Bart <
bc@freeuk.com> wrote:
On 22/11/2024 12:33, Waldek Hebisch wrote:
Bart <bc@freeuk.com> wrote:
>
Sure. That's when you run a production build. I can even do that myself
on some programs (the ones where my C transpiler still works) and pass
it through gcc-O3. Then it might run 30% faster.
On fast machine running Dhrystone 2.2a I get:
tcc-0.9.28rc 20000000
gcc-12.2 -O 64184852
gcc-12.2 -O2 83194672
clang-14 -O 83194672
clang-14 -O2 85763288
so with 02 this is more than 4 times faster. Dhrystone correlated
resonably with runtime of tight compute-intensive programs.
Compiler started to cheat on original Dhrystone, so there are
bigger benchmarks like SPEC INT. But Dhrystone 2 has modifications
to make cheating harder, so I think it is still reasonable
benchmark. Actually, difference may be much bigger, for example
in image processing both clang and gcc can use vector intructions,
with may give additional speedup of order 8-16.

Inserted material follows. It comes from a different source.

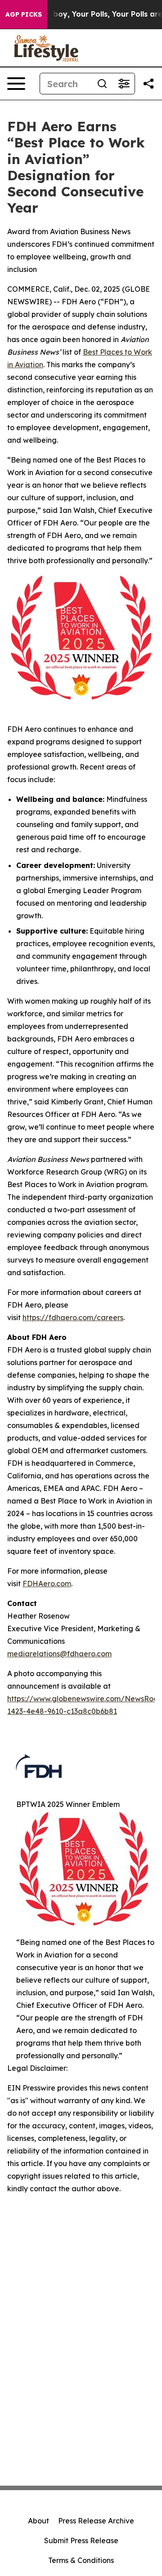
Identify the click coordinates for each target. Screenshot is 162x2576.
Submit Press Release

30% above means that you are much better than tcc or your program
is badly behaving (I have programs that make intensive use of
memory, here effect of optimization would be smaller, but still
of order 2).
The 30% applies to my typical programs, not benchmarks. Sure, gcc -O3
can do a lot of aggressive optimisations when everything is contained
within one short module and most runtime is spent in clear bottlenecks.
Real apps, like say my compilers, are different. They tend to use
globals more, program flow is more disseminated. The bottlenecks are
harder to pin down.
But, OK, here's the first sizeable benchmark that I thought of (I can't
find a reliable Dhrystone one; perhaps you can post a link).

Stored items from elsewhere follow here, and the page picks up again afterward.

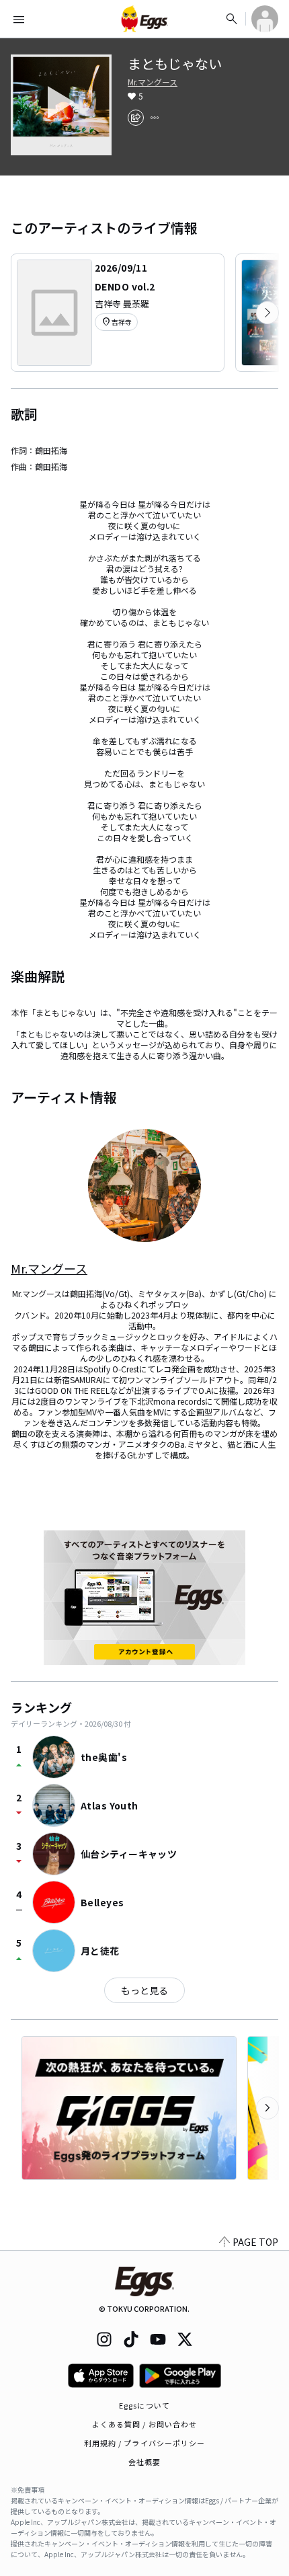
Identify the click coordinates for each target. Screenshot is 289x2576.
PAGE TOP (255, 2242)
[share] (136, 118)
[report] (155, 118)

First Google hit for Dhrystone 2.2a
https://homepages.cwi.nl/~steven/dry.chttps://homepages.cwi.nl/~steven/dry.c
(I used this one).
Compiled in two steps like:
gcc -c -O -o dry.o dry.c
gcc -o dry2 -DPASS2 -O dry.c dry.o
If you want something practical, I have the following C function:
#include <stdint.h>
void inner_mul(uint32_t * x, uint32_t * y, uint32_t * z,
uint32_t xdeg, uint32_t ydeg, uint32_t zdeg, uint32_t p) {
if (ydeg < xdeg) {
uint32_t * tmpp = x;
uint32_t tmp = xdeg;
x = y;
xdeg = ydeg;
y = tmpp;
ydeg = tmp;
}
if (zdeg < xdeg) {
xdeg = zdeg;
}
if (zdeg < ydeg) {
ydeg = zdeg;
}
uint64_t ss;
long i;
long j;
for(i=0; i<=xdeg; i++) {
ss = z[i];
for(j=0; j<=i; j++) {
ss += ((uint64_t)(x[i-j]))*((uint64_t)(y[j]));
}
z[i] = ss%p;
}
for(i=xdeg+1; i<=ydeg; i++) {
ss = z[i];
for(j=0; j<=xdeg; j++) {
ss += ((uint64_t)(x[j]))*((uint64_t)(y[i-j]));
}
z[i] = ss%p;
}
for(i=ydeg+1; i<=zdeg; i++) {
ss = z[i];
for(j=i-xdeg; j<=ydeg; j++) {
ss += ((uint64_t)(x[i-j]))*((uint64_t)(y[j]));
}
z[i] = ss%p;
}
}
and the following test driver:
#include <stdio.h>
#include <stdint.h>
#include <sys/time.h>
extern void inner_mul(uint32_t * x, uint32_t * y, uint32_t * z,
uint32_t xdeg, uint32_t ydeg, uint32_t zdeg, uint32_t p);
int main(void) {
uint32_t x[85], y[85], z[169];
int i;
for(i=0;i<85;i++) {
x[i] = 1;
y[i] = 1;
}
struct timeval tv1, tv2;
gettimeofday(&tv1, 0);
int j;
for(j=0; j < 100000; j++) {
for(i=0;i<169; i++) {
z[i] = 1;
}
inner_mul(x, y, z, 84, 84, 168, 1000003);
}
gettimeofday(&tv2, 0);
for(i=0;i<12; i++) {
printf(" %u,", z[i]);
}
putchar('\n');
long tt = tv2.tv_sec - tv1.tv_sec;
tt *= (1000*1000);
tt += (tv2.tv_usec - tv1.tv_usec);
printf("Time: %ld us\n", tt);
return 0;
}
At least for gcc and clang put them is separate files to avoid
simplifing the task too much ('inner_mul' is supposed to work
with variable data, here we feed it the same thing several times).
Of course, the test driver is silly, but 'inner_mul' is doing
important computation and, as long as 'inner_mul' is compiled
without knowledge of actual parameters, the test should be fair.
My results are:
clang -O3 -march=native 126112us
clang -O3 222136us
clang -O 225855us
gcc -O3 -march=native 82809us
gcc -O3 114365us
gcc -O 287786us
tcc 757347us
There is some irregularity in timings, but this shows that
factor of order 9 is possible.
Notes:
- this code is somewhat hard to vectorize, but clang
and gcc manage to do this,
- vectorized code is sensitive to alignment of the data, some
variation may be due to this,
- modern processors dynamically change clock frequency, the
times seem to be high enough to trigger switch to maximal
frequency (initally I used smaller number of iterations
but timing were less regular),
- most of code is portable, but for timing we need timer with
sufficient resolution, so I use Unix 'gettimeofday'.
-- Waldek Hebisch